After dimension segmentation, the same standard tolerance is specified for all basic dimensions within the same dimension segment with the same tolerance class.

1. Shape tolerance

The shape tolerance refers to the allowable variation of a single actual measured element to its ideal measured element, including straightness, flatness, roundness, cylindricity, line profile without datum requirements and surface contour without datum requirements.

2. Direction tolerance

The direction error refers to the allowable change of the measured element in the direction of the datum, including parallelism, perpendicularity and inclination.

3. Position tolerance

The position tolerance is the allowable variation of the position of the reference of the actual measured elements, including the position, coaxial (centric) degree and symmetry.

4. Runout tolerance

The runout tolerance is the maximum amount of runout allowed for one or more weeks of rotation of the actual measured feature around the datum axis.

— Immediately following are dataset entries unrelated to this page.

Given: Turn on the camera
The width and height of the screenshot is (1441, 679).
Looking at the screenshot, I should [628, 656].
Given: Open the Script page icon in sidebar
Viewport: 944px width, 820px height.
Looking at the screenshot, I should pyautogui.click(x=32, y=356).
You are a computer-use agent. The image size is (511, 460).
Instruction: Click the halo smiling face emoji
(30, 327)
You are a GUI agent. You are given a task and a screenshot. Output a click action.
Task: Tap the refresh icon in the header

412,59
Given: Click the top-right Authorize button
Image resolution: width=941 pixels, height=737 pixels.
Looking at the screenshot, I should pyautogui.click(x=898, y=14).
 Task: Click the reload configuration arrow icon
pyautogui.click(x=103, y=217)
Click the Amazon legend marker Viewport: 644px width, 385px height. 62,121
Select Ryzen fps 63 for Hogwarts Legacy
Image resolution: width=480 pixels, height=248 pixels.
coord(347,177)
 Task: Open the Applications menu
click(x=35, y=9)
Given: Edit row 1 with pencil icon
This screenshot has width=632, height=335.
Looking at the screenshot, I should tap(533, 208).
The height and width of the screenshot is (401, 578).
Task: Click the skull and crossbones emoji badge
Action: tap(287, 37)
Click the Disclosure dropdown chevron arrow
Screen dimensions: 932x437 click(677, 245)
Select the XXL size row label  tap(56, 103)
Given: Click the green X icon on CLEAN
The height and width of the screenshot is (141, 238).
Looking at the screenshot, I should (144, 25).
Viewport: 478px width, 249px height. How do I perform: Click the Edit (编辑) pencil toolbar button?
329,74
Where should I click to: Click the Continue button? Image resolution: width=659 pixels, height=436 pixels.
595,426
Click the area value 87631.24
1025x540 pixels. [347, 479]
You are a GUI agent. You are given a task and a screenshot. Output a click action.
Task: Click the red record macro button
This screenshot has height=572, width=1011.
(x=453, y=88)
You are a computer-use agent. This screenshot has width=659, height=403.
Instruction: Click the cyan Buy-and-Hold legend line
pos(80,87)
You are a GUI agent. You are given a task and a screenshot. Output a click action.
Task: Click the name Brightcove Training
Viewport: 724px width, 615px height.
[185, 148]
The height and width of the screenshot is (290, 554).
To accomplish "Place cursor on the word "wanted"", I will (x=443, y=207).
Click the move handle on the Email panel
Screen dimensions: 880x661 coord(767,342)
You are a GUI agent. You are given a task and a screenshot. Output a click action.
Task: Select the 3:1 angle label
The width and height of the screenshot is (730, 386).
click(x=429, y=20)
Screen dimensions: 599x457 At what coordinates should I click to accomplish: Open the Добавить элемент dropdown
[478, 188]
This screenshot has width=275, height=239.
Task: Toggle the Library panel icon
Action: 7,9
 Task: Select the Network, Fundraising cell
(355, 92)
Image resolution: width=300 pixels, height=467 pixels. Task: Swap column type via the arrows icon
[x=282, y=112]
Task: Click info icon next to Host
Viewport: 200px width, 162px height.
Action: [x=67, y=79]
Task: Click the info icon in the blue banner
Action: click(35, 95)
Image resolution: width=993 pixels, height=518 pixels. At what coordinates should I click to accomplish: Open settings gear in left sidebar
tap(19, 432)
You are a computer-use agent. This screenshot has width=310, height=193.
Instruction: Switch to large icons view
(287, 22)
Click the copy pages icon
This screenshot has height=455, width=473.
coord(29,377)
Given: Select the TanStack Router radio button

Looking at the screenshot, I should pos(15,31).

Scope of application, these limit deviations apply to:

1) Linear size: such as outer size, inner size, step size, diameter, radius, distance, rounding radius and chamfer height;

2) Angular dimensions: including angular dimensions that are not usually marked with angular values, such as right angles (90°); Linear and angular dimensions of machined assemblies.

These limit deviations do not apply in the following cases:

1) Linear and angular dimensions specified in other general tolerance standards;

2) Reference dimensions in parentheses.

The tolerance principle has the principle of independence and the principle of tolerance. The principle of independence, the tolerance requirements are relatively strict; The principle of tolerance, tolerances can be conditionally "relaxed", which is conducive to the economy of processing and assembly.